## [Demande écrite 1]
Dans le texte sur la liberté de l'information télévisée, à quoi la télévision est-elle comparée ?
## [Demande écrite 2]
Reprenez le texte sur la liberté de l'information télévisée et prolongez-le à partir de sa dernière phrase.

==== Texte fourni ====

La pierre de touche

Les gouvernements ne tiennent leur parole que quand ils y sont forcés ou que cela leur est avantageux. Napoléon l'a dit, qui s'y connaissait. Forcer le gouvernement de demain à couper avec les mœurs anciennes en matière d'information télévisée, seule l'opinion publique en aurait le pouvoir. Mais précisément parce qu'elle a été mal informée — ou, si l'on préfère, mal formée, faute d'avoir jamais bénéficié d'une télévision libre — elle n'y voit pas clairement son intérêt.

Une partie du public voudrait que la télévision soit annexée à ses goûts. Est bon ce qui me plaît. Est objectif ce qui va dans mon sens. Une autre craint d'avoir à découvrir qu'il y a plusieurs manières d'appréhender les choses et de voir ainsi de confortables certitudes s'ébranler. Pourtant, c'est cela, la démocratie. Non pas l'adhésion unanime, mais la coexistence et le respect des diversités d'opinions et de mœurs.

Convaincre le gouvernement qu'il peut lui être avantageux de créer les conditions de la liberté est peut-être une entreprise moins désespérée que de chercher à l'y forcer. Le sort fait à l'information est la pierre de touche d'un régime. Si elle a été tenue en lisière, depuis tant d'années, sur le petit écran, c'est peut-être, avant tout, parce que la télévision fait peur à la façon d'un animal sauvage fraîchement capturé. Personne ne sait au juste ce qu'il adviendrait si on le laissait aller sans laisse ni muselière. Alors, à tout hasard, on le tient captif.

==== Contenu des données ====

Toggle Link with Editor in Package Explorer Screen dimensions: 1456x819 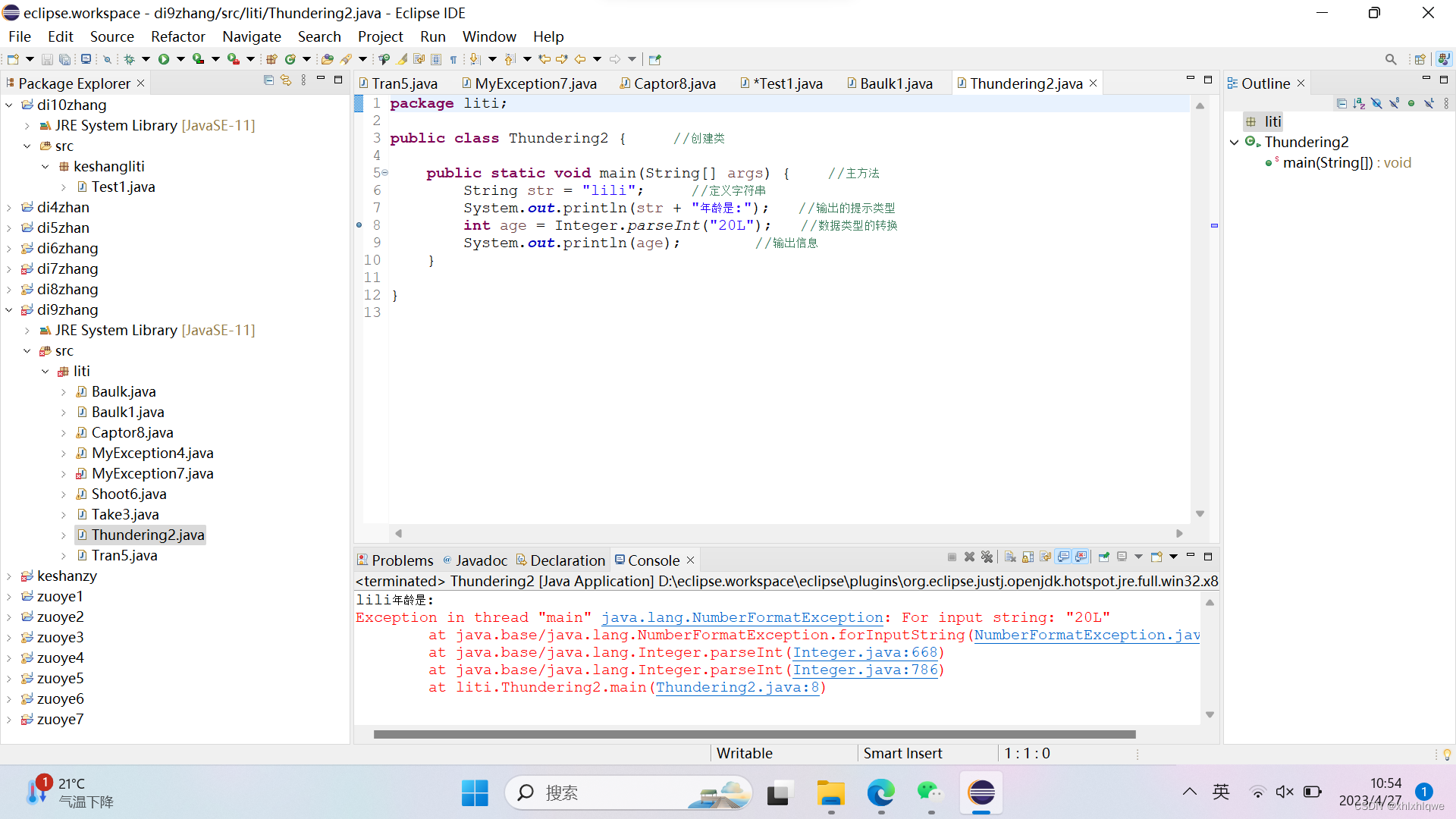(286, 80)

====

## [Réponse écrite 1]
À un animal sauvage fraîchement capturé.

## [Réponse écrite 2]
Mais c'est une erreur de croire que l'on peut maintenir l'information en état de semi-liberté. Ou, comme dans les dictatures, on la contrôle complètement, et la censure s'exerce sur tous les moyens de communication — radio, presse, livres, films. Ou on ne la contrôle pas du tout. La censure... On ne met pas les esprits aux fers. Mais une chose est de penser seul, de savoir seul, une autre de se découvrir en communion d'idées avec une fraction assez large de personnes. Dans la Rome antique, il était interdit aux esclaves de porter le signe distinctif de leur état pour qu'ils ne prennent pas conscience de leur nombre. Dans l'a Chine d'aujourd'hui, personne ne sait que les Américains ont frôlé la Lune.

L'exploit pourrait troubler l'image commode du tigre de papier. Quand le contrôle de l'information est total, il est efficace parce qu'il isole et empêche la contradiction de coaguler. Quand il s'exerce, comme c'est le cas en France, sur un seul des moyens de communication, fût-il le plus puissant, il aboutit surtout à créer une irritation permanente, un esprit de méfiance qui finit, d'ailleurs, par être injuste. Des intentions sont décelées partout, même là où elles sont absentes. Tout ce qui pourrait utilement être dit ou montré par les pouvoirs publics, non à des fins de propagande, mais dans un souci réel d'information, est entaché de suspicion et durcit la résistance. De surcroît, comme il ne s'agit pas, dans le cadre de l'O.r.t.f., d'une censure organique systématisée, pensée avec intelligence — on peut aussi avoir l'intelligence du mal — elle est sans cesse biaisée. Peut-être se souvient-on d'un reportage sur la région du Nord.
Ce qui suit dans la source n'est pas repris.